Quantisation in Large Language Models
By Satish Gupta • 12/6/2025
Non-functional requirements are key for any project development because they provide an overall idea of the infrastructure needed for a project. Generative AI is a very hot topic, and it is well known that estimating infrastructure is essential, especially for Generative AI and large language models. If you are using a self-hosted model, having a basic idea of memory and CPU requirements gives a good overview of the project and sometimes even the cost, which is a very important factor in determining whether a project should move forward. Generative AI projects are computation-heavy, and understanding infrastructure needs can give a significant advantage in evaluating cost versus benefit.
I want to discuss the concept of quantisation in large language models—how it impacts inference and what can be done to reduce cost.
Transformer models determine how the model reads the prompt, understands the context, and how layers, attention, and embeddings work together to predict the next word.

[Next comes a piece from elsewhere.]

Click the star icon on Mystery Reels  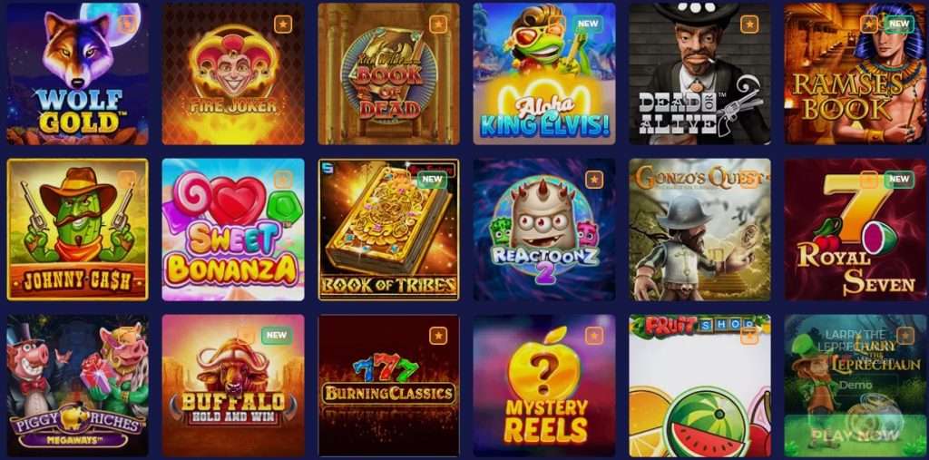point(593,336)
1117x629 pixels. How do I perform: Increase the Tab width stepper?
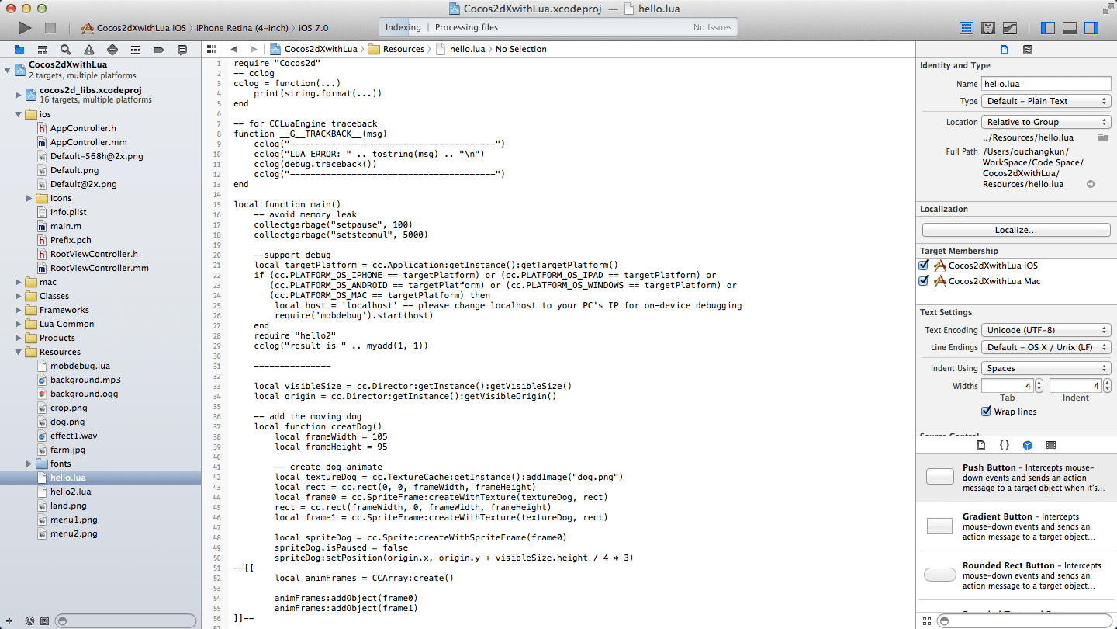[x=1039, y=383]
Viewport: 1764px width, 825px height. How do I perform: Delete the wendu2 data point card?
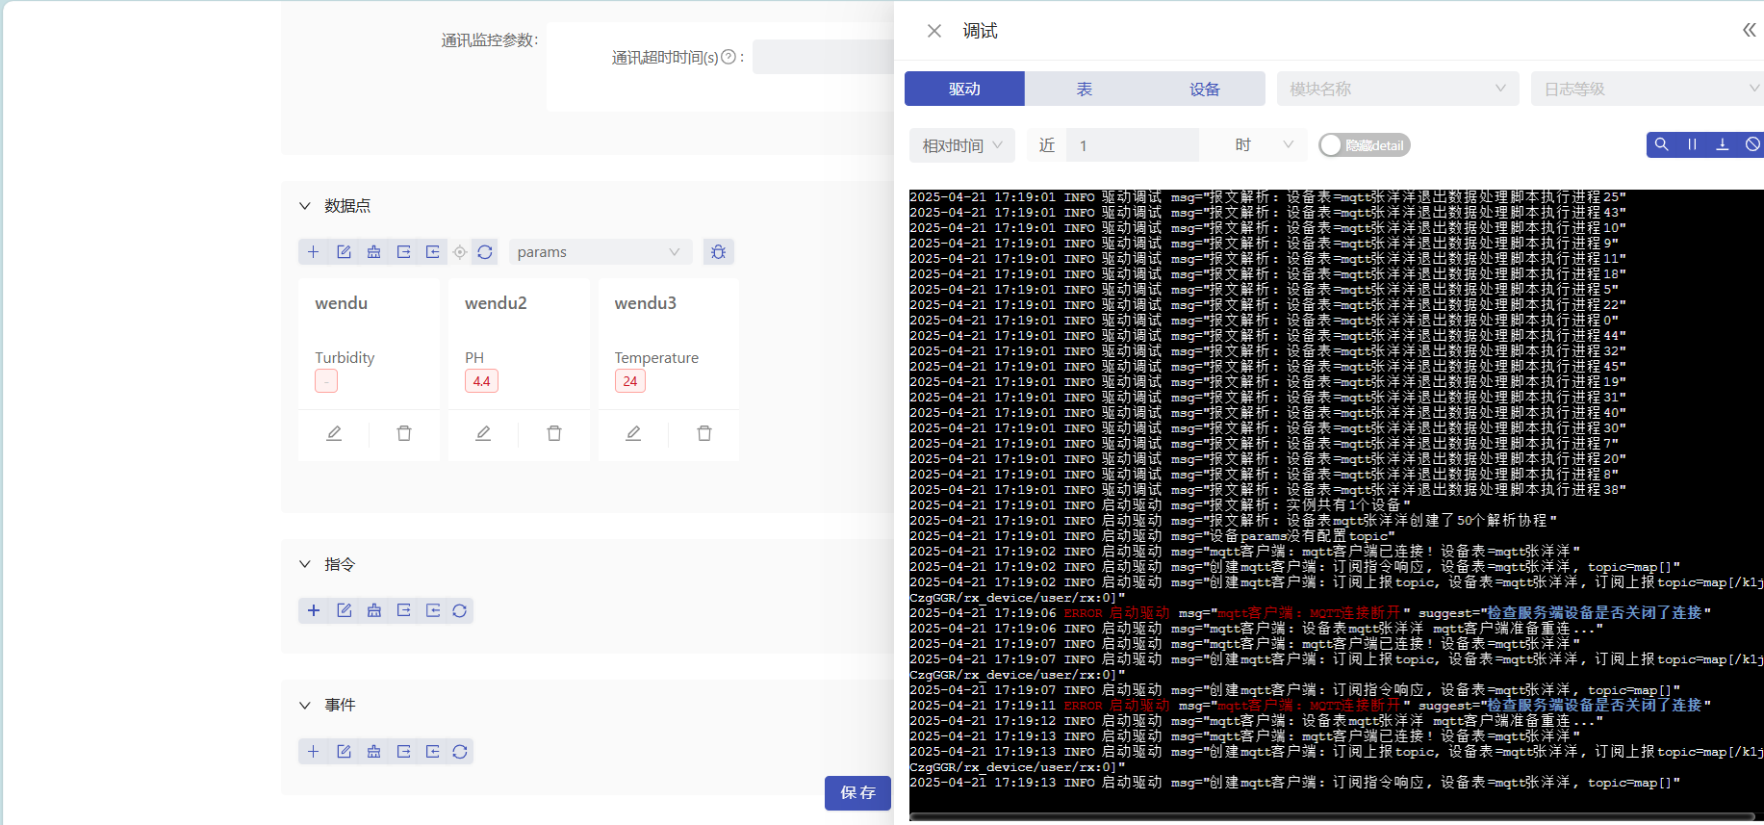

If you want to learn more, read my article: https://antahai.com/articles/inference-in-large-language-models
Quantisation is about how the model is packaged. It is a technique used to make models smaller and faster. It reduces memory usage and speeds up inference. It only changes how the model weights are stored. Since we know the model uses numerical values, there are different levels of quantisation.
FP32 stores numbers as 32-bit floating-point values (highest precision).
FP16 reduces the precision but maintains good accuracy.
INT8 and INT4 store 8-bit and 4-bit numbers respectively.
Even though the precision decreases, the core information remains, and the model’s meaning does not change. However, quantisation significantly changes the computation and memory requirements.
Below are the estimated memory requirements of a 7B parameter model:
FP32 ≈ 28 GB (≈ 26.1 GiB)
FP16 ≈ 14 GB (≈ 13.0 GiB)
INT8 ≈ 7 GB (≈ 6.5 GiB)
INT4 ≈ 3.5 GB (≈ 3.3 GiB)
If you are using FP16 or INT8, you definitely need a GPU. But here is the trickiest part: you can run inference on INT8 and INT4 quantised models even on a CPU.
You might be wondering how I have hosted my model. It is an INT8 quantised model, and I am able to perform LLM inference at almost no cost. The results are impressive—Medha can communicate in multiple languages. There is, of course, some latency, but it is completely acceptable considering the cost.